The Community Preservation Act does not prohibit use of CPA funds for projects on privately- owned property. However, the Anti-aid Amendment to the Massachusetts Constitution DOES prohibit the use of public funds to private entities for private purposes. Public funds are generally prohibited from being used for private purposes. It is possible in some situations to grant of public money to private organizations, including CPA funds. Any expenditure of public funds must be used to advance a public purpose. A variety of federal and state programs provide historic preservation grants to private non-profit organizations, but typically the public purpose is served by the acquisition of a historic preservation restriction.
- The CPC may require a historic preservation restriction as a condition of funding preservation projects on private properties to satisfy the Anti-aid Amendment. The deed restriction transfers to the new owner should the private entity sell the building, protecting the public investment in the property.

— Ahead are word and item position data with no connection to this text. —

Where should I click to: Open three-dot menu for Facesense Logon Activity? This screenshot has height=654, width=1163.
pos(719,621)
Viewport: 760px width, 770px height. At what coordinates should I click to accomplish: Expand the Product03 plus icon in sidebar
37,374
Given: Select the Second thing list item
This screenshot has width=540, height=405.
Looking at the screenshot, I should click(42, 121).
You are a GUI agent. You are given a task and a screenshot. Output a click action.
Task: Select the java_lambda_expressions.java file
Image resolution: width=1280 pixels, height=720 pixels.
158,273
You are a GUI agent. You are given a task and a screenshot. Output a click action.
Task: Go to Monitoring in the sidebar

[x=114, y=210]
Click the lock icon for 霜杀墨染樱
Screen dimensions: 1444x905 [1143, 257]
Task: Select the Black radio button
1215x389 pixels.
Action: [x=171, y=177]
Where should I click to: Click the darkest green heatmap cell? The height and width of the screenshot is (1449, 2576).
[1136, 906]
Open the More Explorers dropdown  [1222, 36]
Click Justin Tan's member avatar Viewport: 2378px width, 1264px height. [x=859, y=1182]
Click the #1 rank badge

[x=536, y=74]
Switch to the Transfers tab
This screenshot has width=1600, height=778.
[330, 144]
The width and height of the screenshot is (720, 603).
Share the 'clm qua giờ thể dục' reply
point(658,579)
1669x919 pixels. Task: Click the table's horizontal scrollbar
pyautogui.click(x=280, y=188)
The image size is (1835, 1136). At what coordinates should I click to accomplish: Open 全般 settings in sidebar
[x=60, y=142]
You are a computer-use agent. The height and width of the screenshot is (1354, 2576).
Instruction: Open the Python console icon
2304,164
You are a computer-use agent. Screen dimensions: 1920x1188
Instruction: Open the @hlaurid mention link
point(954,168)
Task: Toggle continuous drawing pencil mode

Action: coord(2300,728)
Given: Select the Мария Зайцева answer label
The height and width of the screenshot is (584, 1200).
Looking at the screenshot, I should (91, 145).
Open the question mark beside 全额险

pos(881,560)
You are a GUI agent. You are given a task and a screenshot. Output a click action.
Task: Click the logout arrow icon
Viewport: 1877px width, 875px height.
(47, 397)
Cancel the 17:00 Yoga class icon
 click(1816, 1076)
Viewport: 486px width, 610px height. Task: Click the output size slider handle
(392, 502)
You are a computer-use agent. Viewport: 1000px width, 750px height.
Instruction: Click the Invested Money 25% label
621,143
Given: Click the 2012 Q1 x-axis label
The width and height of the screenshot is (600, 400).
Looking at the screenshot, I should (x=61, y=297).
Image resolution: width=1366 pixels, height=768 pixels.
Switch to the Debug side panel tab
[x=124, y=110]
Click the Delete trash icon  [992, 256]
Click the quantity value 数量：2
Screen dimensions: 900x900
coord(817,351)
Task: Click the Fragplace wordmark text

- A project may also require written agreement that guarantees public access to a building or that the CPA investment to be repaid should the private building be sold.
- CPC would consider seeking a written legal opinion on CPA funding for any private projects before making a recommendation.
CPA funds may be able to fund a project on private property, but only if the project is advancing a public purpose, such as the municipality acquiring a deed restriction, providing public access to the property where there was none before, or some other public benefit recommended by municipal counsel.